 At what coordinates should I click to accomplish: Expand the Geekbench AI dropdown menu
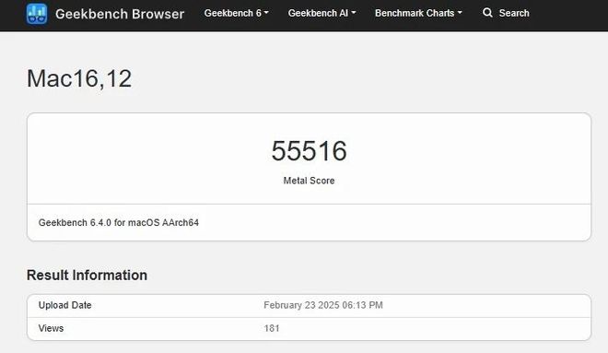point(322,13)
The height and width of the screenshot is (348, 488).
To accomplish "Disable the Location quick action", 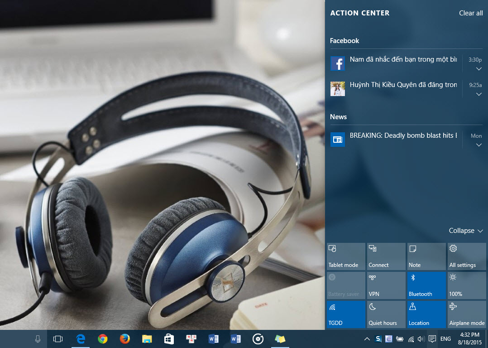I will click(426, 314).
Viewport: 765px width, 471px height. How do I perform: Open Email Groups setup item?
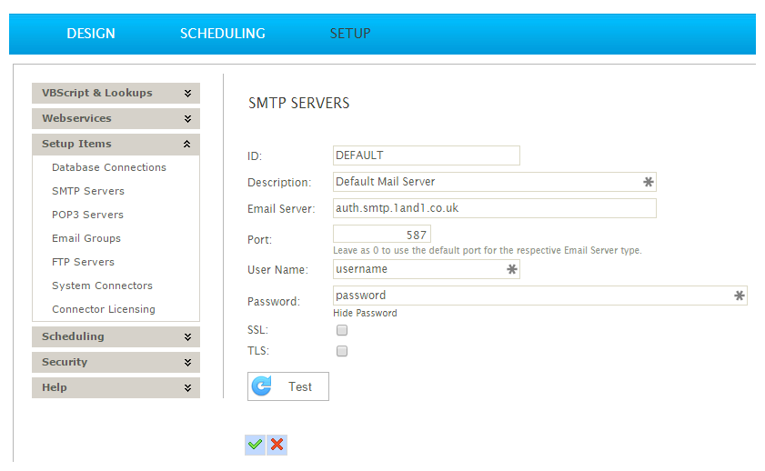pos(86,238)
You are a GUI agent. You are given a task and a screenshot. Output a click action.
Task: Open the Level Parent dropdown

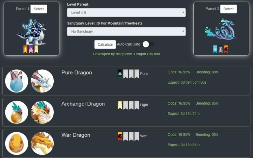click(x=127, y=13)
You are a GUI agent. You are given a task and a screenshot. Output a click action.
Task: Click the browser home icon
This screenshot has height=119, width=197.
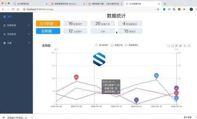click(x=18, y=9)
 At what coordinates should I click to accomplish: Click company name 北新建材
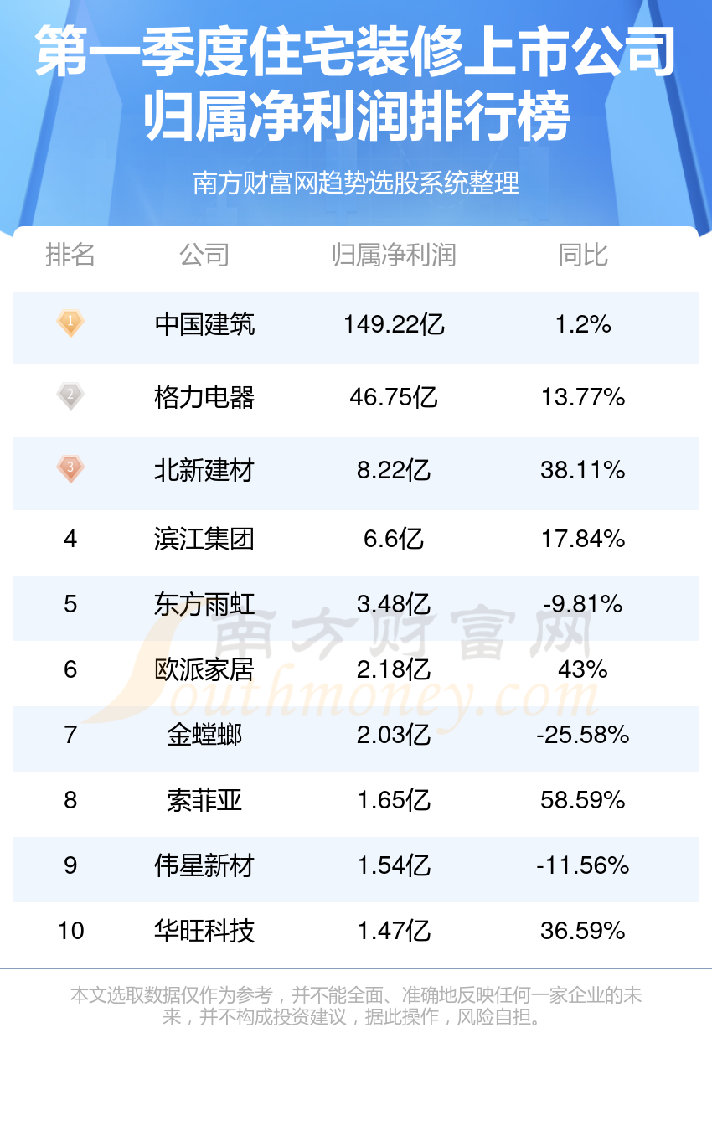coord(204,470)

+--

WORK INSTRUCTIONS. The line with "At what coordinates should I click to accomplish: Click" and each line after it, through the final line of the data, are to be duplicated exactly, with pictures left out and nothing more included.

ANSWER SECTION.
 At what coordinates should I click to accomplish: Click company name 北新建材
coord(204,470)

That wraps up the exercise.